BEGIN
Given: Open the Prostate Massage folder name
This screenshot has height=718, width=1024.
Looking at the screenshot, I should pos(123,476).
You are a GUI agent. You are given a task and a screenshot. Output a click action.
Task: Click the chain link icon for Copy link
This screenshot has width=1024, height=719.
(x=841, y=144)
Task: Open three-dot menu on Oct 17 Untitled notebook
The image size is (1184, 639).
END
BEGIN
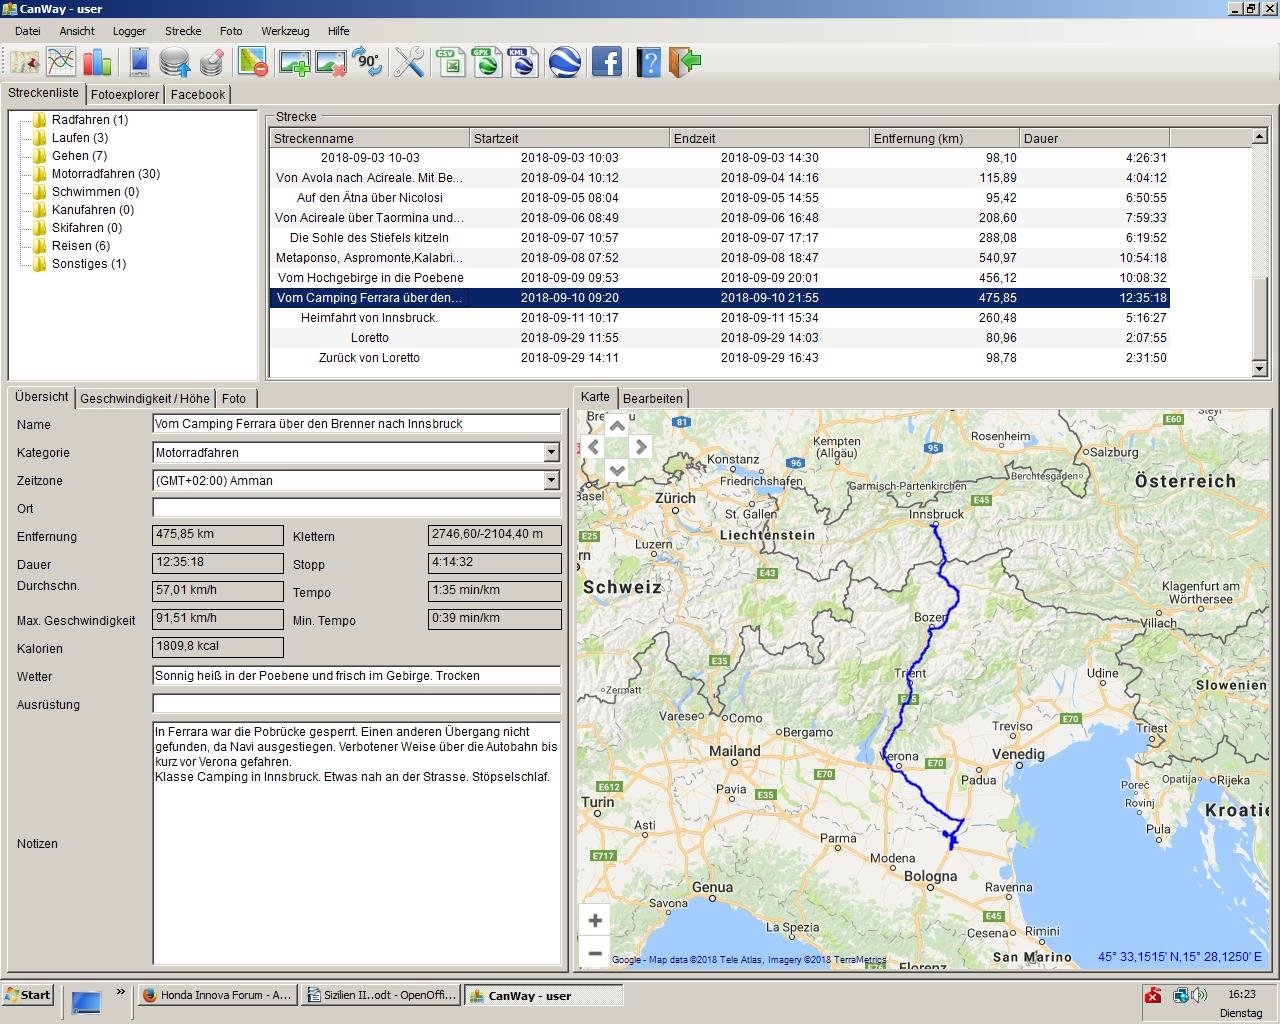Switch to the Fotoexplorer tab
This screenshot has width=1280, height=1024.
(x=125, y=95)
END
BEGIN
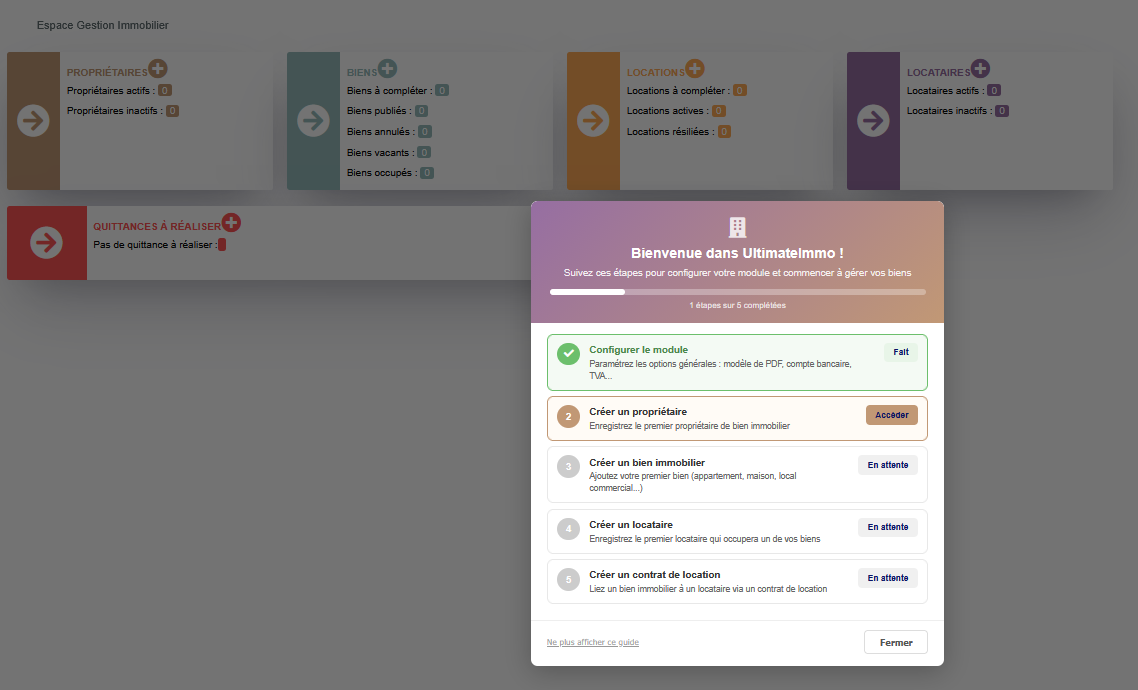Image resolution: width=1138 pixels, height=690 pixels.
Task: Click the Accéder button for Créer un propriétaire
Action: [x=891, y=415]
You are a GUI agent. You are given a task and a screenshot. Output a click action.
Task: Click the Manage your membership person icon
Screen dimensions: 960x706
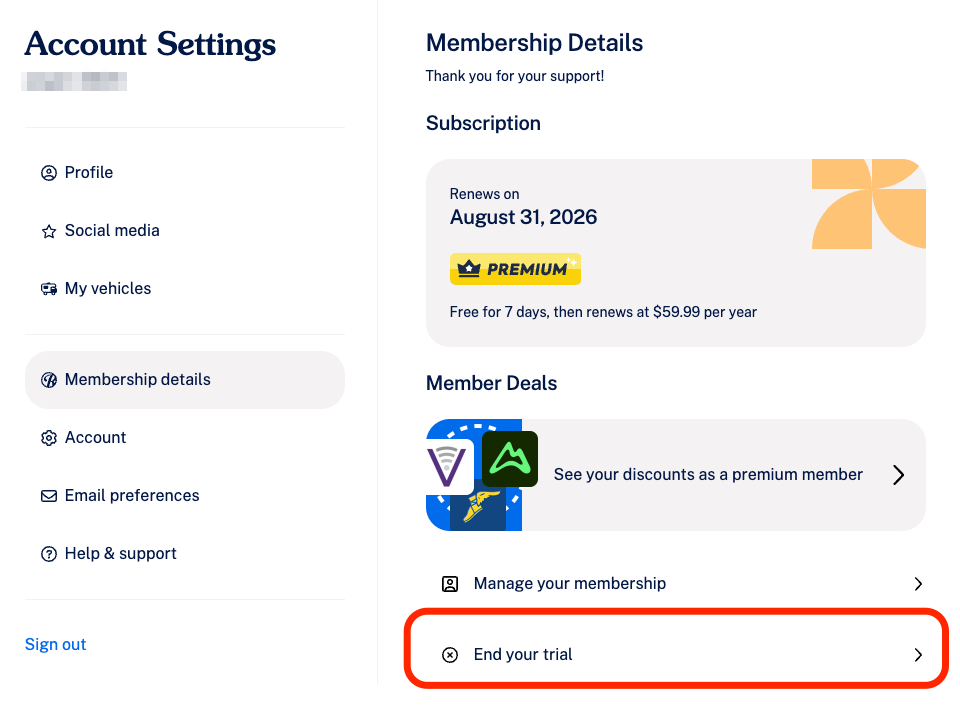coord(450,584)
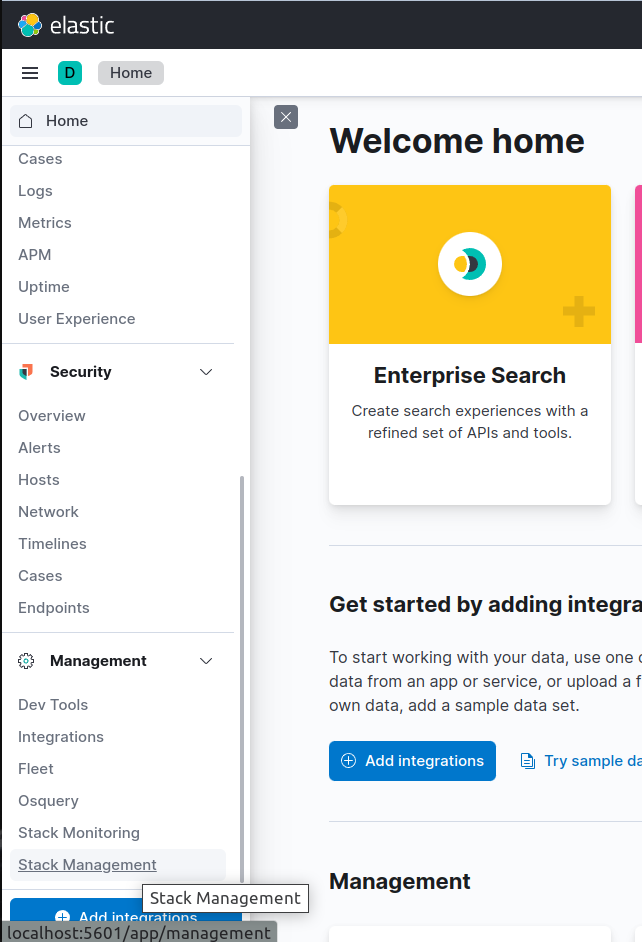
END
Exercise requirements: Look in the material above for the line with "Task: Click the chain link icon for Copy link" and the line with "The image size is (1184, 639).", and transcribe exactly those lines and all lines between them, nothing more.

Response to this task:
Task: Click the chain link icon for Copy link
This screenshot has width=1024, height=719.
(x=841, y=144)
Task: Open three-dot menu on Oct 17 Untitled notebook
The image size is (1184, 639).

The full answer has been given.